Goodin: House Democratic priorities for 2018 include helping families, investigating DCS, reforming elections
INDIANAPOLIS – Indiana House Democratic Leader Terry Goodin from Austin announced today that the caucus will focus in the 2018 Indiana General Assembly on initiatives to improve the lives of Hoosier families, bring needed election reform to our state, and find answers to the troubled state Department of Child Services (DCS).
In his opening remarks to House members, Goodin said the 30 House Democrats would strive to help Hoosiers have “the opportunity to get a good job so they can raise their families with dignity and their children can have hope for a brighter tomorrow.”
In that light, Goodin said the caucus would stand up for working families by seeking increases in the state minimum wage, “asking corporations that beg for handouts from our state’s taxpayers to pay a living wage for the workers they hire,” supporting the concept of equal pay for equal work, and protecting communities from the disaster of opioid abuse.
“We will stand firm in our belief that no one—NO ONE—should work a full-time job in Indiana and still live in poverty,” Goodin said.
To change a growing belief that Indiana has turned into “a state where the lawmakers select their constituents, rather than the other way around,” Goodin said House Democrats will strive to establish an independent commission to oversee the drawing of legislative and Congressional districts.
Goodin said House Democrats will press their Republican counterparts and Gov.

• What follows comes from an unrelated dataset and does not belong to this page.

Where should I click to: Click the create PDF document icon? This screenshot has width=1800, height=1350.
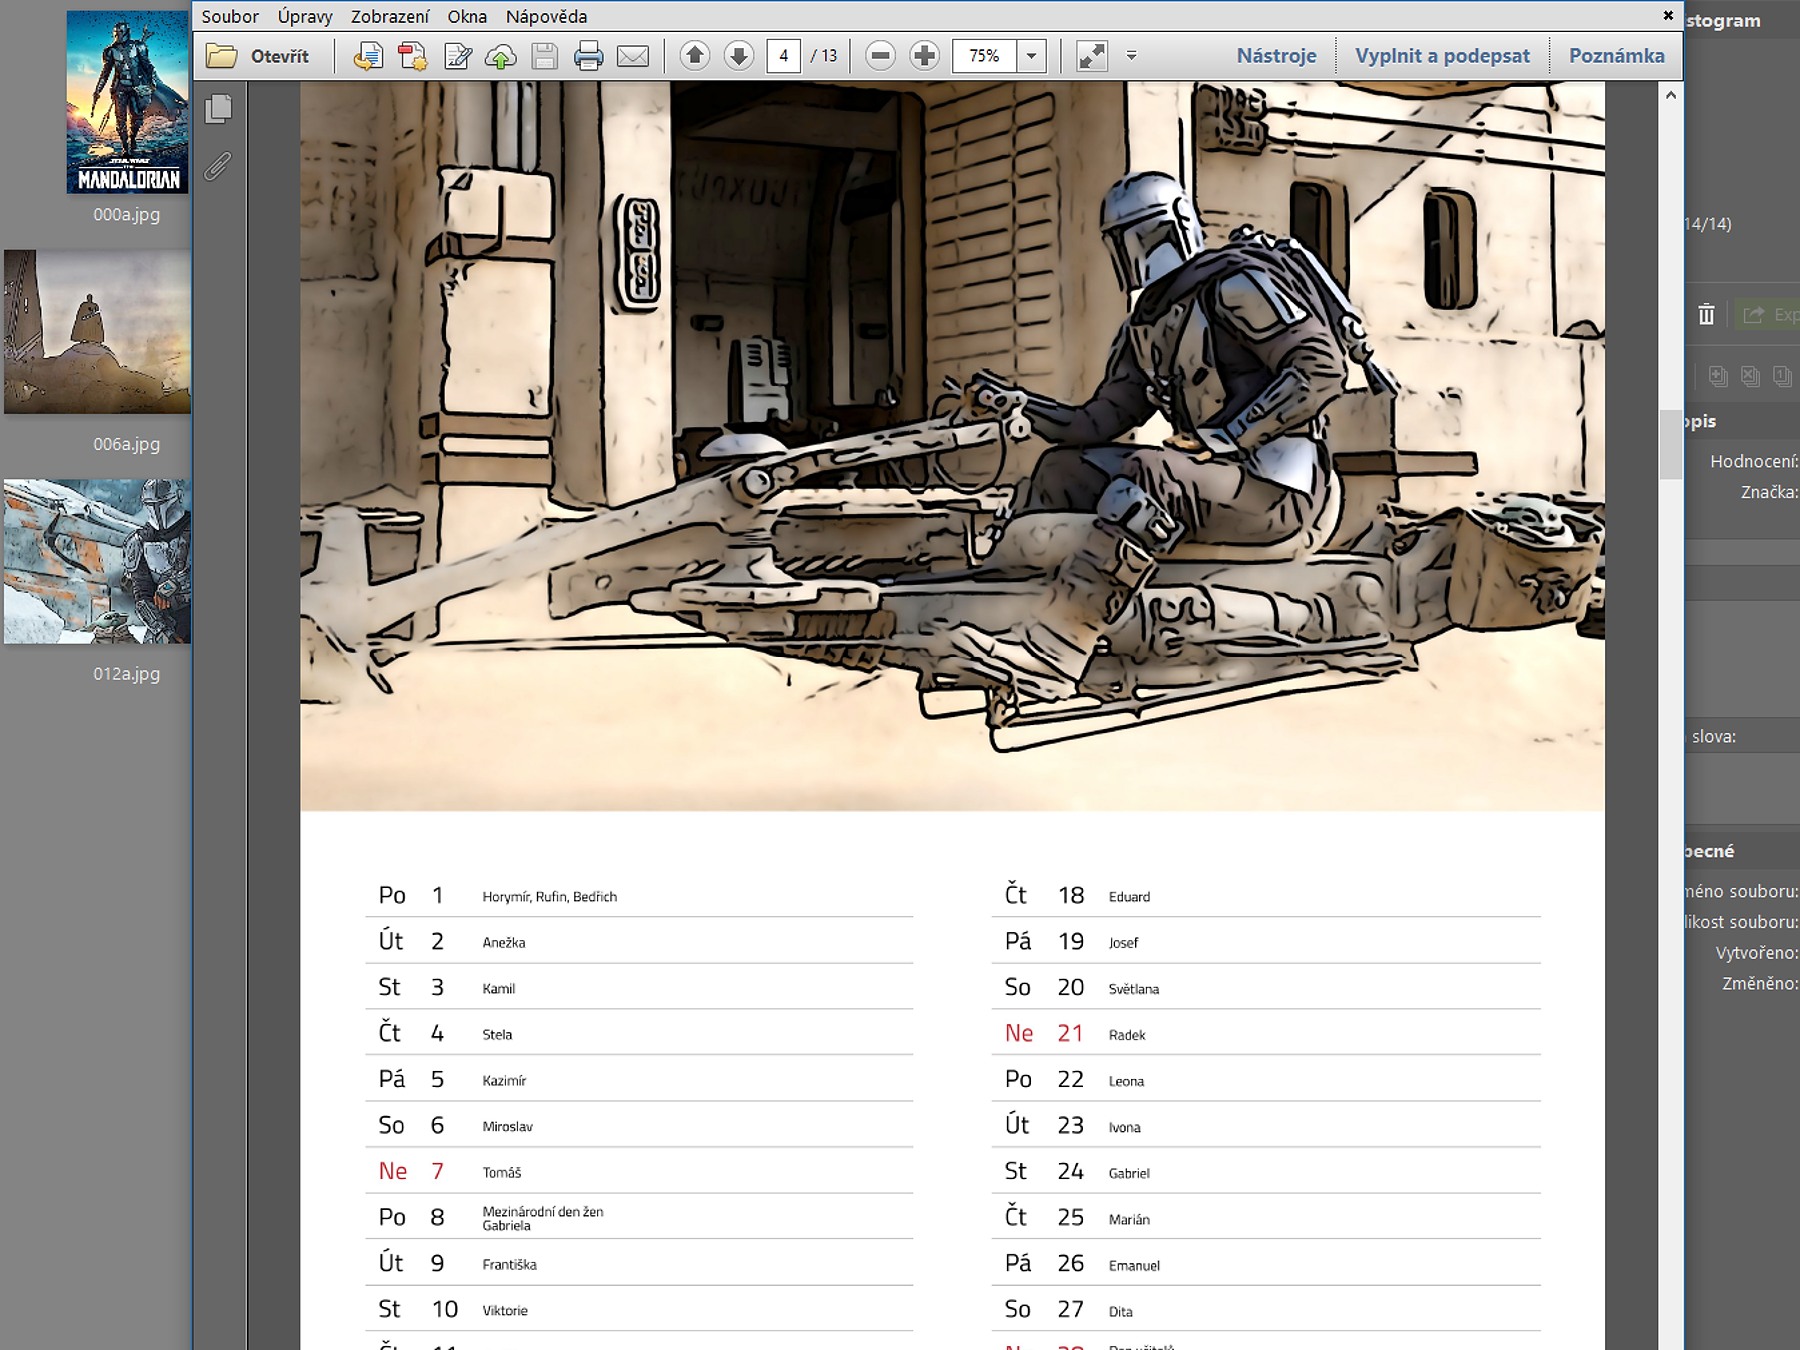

Eric Holcomb to take a more active role in investigating the problems affecting DCS that caused its previous director, Mary Beth Bonaventura, to resign because she felt the current administration was pursuing policies that will, in her words, “all but ensure children will die.”
Holcomb already has announced the agency will be assessed by a private organization, but the governor chose not to include the Legislature in that assessment.
“If we as lawmakers simply stand by and let this mess fester without doing something…anything…then we have failed our mission,” Goodin said.
“I am demanding these bodies do something,” he continued. “We have oversight powers. Let us reach out to Gov. Holcomb and let him know that our equal branch of government will conduct hearings right now about how to repair DCS. If legislation is needed, then we can pass it.
“It doesn’t matter that this is a short session. As I recall, the purpose of a short session is to address emergency matters. What could be more dire than protecting at-risk children?” Goodin asked.
Finally, Goodin encouraged lawmakers on both sides of the aisle to begin to re-think the educational experience in Indiana, with an eye toward developing a new model that stresses rigor and achievement and a system that allows students to earn advanced degrees and specialized training before they leave high school.
“It is time to start listening to the demands of our local schools and funding them properly,” Goodin said. “Let’s give the education system back to the world’s best students, the world’s best parents, and the world’s best educators. That work should begin by inspiring debate on what we haven’t been doing.”